Jump to Main Content
Changes in Sediment Bacterial Community in Response to Long-Term Nutrient Enrichment in a Subtropical Seagrass-Dominated Estuary
- Guevara, Rafael, Ikenaga, Makoto, Dean, Amanda L., Pisani, Cristina, Boyer, Joseph N.
- Microbial ecology 2014 v.68 no.3 pp. 427-440
- Cytophagales, Desulfobulbaceae, Ectothiorhodospiraceae, Spirochaetales, bacterial communities, community structure, denaturing gradient gel electrophoresis, environmental factors, estuaries, marine sediments, molecular cloning, nucleotide sequences, organic matter, phylogeny, ribosomal RNA, seagrasses, Florida, Gulf of Mexico
- Florida Bay exhibits a natural gradient of strong P limitation in the east which shifts to weak P or even N limitation at the western boundary. This nutrient gradient greatly affects seagrass abundance and productivity across the bay. We assessed the effects of N and P additions on sediment bacterial community structure in relation to the existing nutrient gradient in Florida Bay. Sediment samples from 24 permanent 0.25 m² plots in each of six sites across Florida Bay were fertilized with granular N and P in a factorial design for 26 months. Sediment bacterial community structure was analyzed using PCR-denaturing gradient gel electrophoresis (DGGE) analysis of 16S ribosomal RNA (rRNA) genes and a cloning strategy from DGGE bands.

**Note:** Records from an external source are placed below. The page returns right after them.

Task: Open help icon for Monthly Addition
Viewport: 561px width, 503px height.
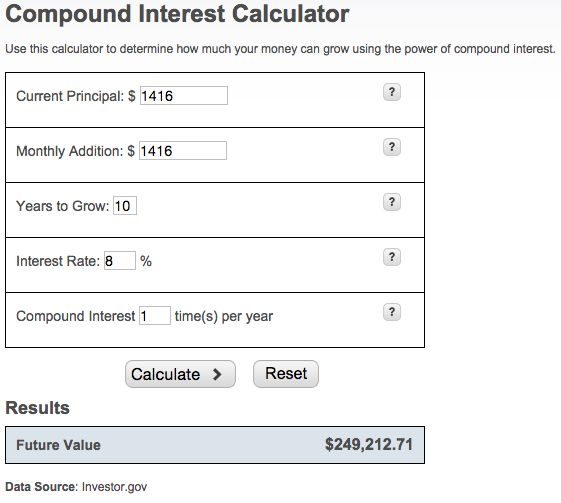Action: click(392, 147)
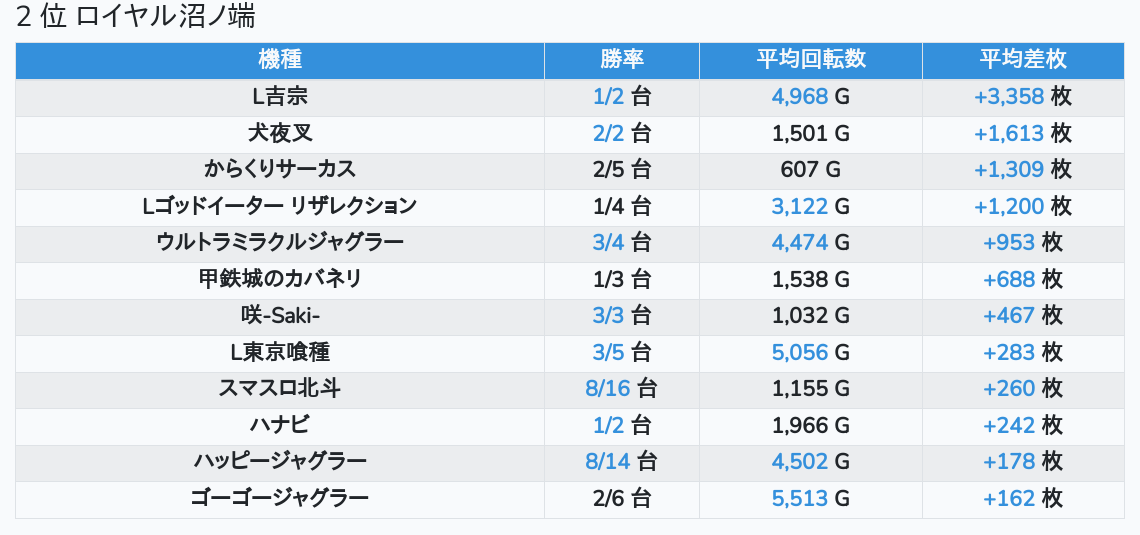This screenshot has width=1140, height=535.
Task: Click the 平均差枚 column header
Action: click(1023, 60)
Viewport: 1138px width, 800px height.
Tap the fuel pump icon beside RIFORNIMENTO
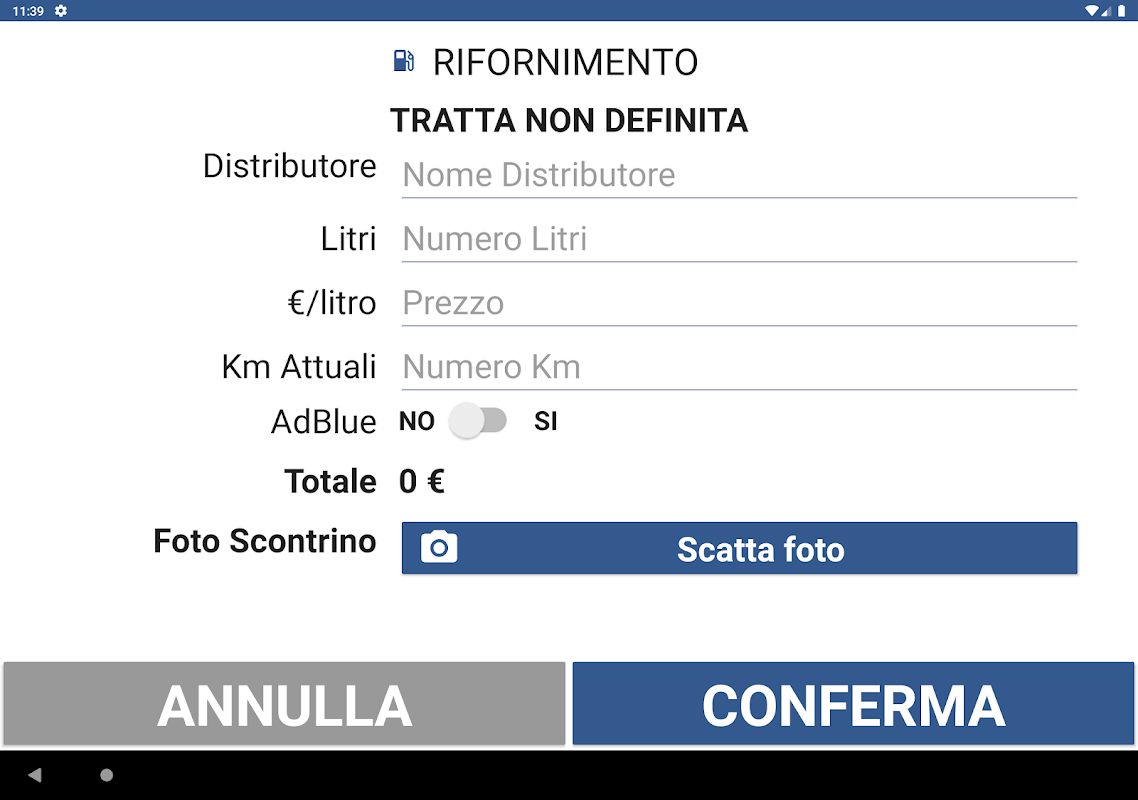pyautogui.click(x=403, y=62)
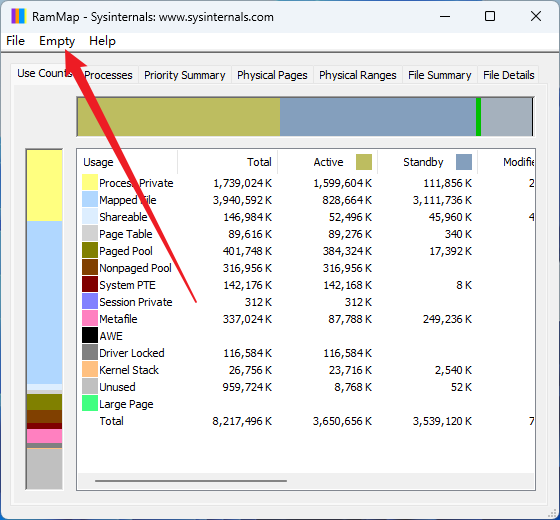Click the RamMap app icon in title bar
This screenshot has height=520, width=560.
click(x=18, y=16)
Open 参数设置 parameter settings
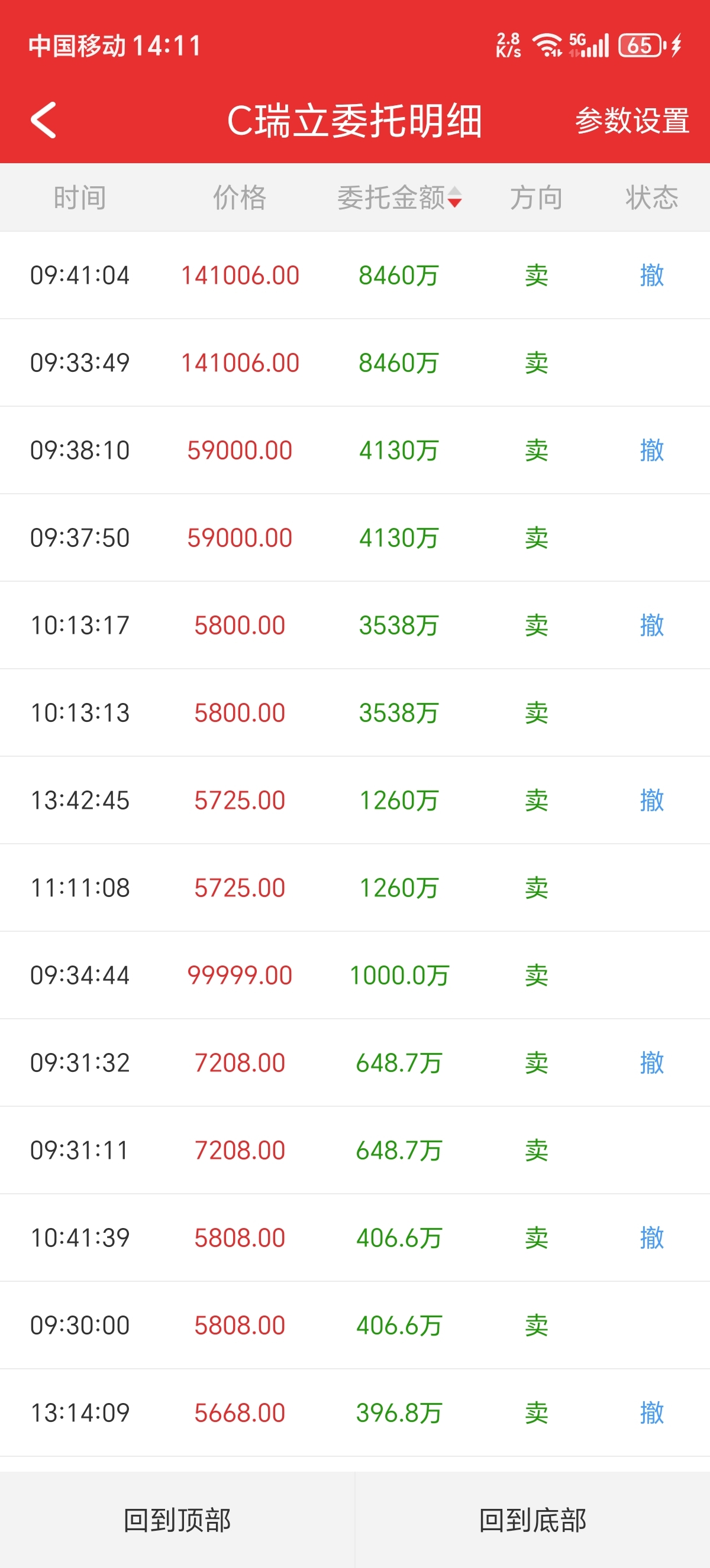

The phylogenetic positions of 16S rRNA sequences mostly fell into common members found in marine sediments such as sulfate-reducing Deltaproteobacteria, Gammaproteobacteria, Spirochaetes, and Bacteriodetes. Twenty-eight common DGGE bands were found in all sediment samples; however, some DGGE bands were only found or were better represented in eastern sites. Bacterial community diversity (Shannon-Weiner index) showed similar values throughout all sediment samples. The N treatment had no effect on the bacterial community structures across the bay. Conversely, the addition of P significantly influenced the bacterial community structure at all but the most western site, where P is least limiting due to inputs from the Gulf of Mexico. P additions enhanced DGGE band sequences related to Cytophagales, Ectothiorhodospiraceae, and Desulfobulbaceae, suggesting a shift toward bacterial communities with increased capability to degrade polymeric organic matter. In addition, a band related to Deferribacteres was enhanced in eastern sites. Thus, indigenous environmental conditions were the primary determining factors controlling the bacterial communities, while the addition of P was a secondary determining factor. This P-induced change in community composition tended to be proportional to the amount of P limitation obviated by the nutrient additions.